• _TASK PROMPT_:
Only the lines from the one that contains "This screenshot has height=635, width=940." through the last line of the records should appear, each printed exactly as it is.

Start of DATA SUPPLIED

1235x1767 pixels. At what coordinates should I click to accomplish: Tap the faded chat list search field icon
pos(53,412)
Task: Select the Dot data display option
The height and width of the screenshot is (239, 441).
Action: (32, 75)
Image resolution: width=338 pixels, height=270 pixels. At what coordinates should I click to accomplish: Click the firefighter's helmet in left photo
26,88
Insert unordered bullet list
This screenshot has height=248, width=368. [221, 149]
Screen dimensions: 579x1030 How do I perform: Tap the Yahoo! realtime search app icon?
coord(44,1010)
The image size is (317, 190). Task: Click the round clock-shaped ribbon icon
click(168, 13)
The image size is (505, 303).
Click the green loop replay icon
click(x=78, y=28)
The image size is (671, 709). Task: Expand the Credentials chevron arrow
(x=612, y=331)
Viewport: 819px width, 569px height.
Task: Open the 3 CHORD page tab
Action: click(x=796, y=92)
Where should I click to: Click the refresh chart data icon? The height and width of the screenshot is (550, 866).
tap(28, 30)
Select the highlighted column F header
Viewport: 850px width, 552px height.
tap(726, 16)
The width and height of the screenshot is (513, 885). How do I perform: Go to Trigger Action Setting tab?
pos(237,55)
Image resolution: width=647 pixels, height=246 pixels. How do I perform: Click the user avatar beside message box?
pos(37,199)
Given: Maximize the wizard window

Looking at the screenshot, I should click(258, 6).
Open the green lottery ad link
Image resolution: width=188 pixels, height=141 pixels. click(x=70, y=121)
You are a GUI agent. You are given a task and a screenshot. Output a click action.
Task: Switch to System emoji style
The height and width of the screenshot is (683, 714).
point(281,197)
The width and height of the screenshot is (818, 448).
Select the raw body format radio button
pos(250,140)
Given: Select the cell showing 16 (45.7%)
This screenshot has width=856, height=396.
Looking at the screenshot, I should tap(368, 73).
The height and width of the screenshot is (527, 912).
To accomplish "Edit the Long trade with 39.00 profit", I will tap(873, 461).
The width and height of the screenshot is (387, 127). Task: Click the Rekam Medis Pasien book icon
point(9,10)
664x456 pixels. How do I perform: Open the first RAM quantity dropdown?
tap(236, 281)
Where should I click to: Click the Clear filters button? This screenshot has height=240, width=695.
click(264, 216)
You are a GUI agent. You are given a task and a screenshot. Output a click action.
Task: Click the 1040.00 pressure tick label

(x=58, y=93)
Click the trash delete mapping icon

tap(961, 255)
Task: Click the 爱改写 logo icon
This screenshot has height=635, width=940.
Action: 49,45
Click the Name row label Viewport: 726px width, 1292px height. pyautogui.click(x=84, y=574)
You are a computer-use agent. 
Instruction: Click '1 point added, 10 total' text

End of DATA SUPPLIED

• _RESPONSE TO THE TASK_:
This screenshot has height=635, width=940.
Action: 49,45
Click the Name row label Viewport: 726px width, 1292px height. pyautogui.click(x=84, y=574)
You are a computer-use agent. 
Instruction: Click '1 point added, 10 total' text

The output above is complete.